WORK REQUEST.
State only how many lines below include the string "Viewport".

DATASET.

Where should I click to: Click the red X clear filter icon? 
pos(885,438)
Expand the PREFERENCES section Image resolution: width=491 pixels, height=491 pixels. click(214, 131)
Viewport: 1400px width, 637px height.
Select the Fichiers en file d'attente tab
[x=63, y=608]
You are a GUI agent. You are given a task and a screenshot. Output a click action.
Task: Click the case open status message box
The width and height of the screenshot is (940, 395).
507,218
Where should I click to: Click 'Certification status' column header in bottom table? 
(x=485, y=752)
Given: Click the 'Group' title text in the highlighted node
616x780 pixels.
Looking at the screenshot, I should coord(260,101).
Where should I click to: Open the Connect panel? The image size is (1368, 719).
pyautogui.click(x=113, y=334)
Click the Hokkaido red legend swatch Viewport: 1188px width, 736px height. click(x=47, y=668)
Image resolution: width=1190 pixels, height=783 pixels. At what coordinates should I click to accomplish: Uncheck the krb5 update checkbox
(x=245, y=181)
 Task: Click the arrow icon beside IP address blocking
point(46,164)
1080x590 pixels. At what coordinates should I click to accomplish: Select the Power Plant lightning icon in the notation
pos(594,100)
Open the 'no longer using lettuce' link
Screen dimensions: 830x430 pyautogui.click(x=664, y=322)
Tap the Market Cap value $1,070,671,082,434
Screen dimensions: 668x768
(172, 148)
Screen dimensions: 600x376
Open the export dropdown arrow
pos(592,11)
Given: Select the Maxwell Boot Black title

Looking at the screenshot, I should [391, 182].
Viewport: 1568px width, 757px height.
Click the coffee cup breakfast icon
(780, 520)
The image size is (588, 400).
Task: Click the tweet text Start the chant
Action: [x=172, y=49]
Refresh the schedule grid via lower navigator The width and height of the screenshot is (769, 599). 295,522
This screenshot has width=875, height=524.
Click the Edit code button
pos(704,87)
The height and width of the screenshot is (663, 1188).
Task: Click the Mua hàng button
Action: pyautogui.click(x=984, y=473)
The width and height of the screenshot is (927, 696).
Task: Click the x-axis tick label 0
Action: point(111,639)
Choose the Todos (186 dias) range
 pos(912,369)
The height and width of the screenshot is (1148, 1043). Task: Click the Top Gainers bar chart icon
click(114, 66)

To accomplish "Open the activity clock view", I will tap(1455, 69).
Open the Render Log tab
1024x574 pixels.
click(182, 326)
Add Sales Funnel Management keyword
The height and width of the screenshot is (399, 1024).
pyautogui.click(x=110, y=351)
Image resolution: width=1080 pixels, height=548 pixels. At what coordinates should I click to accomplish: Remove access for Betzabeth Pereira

RESULT.
3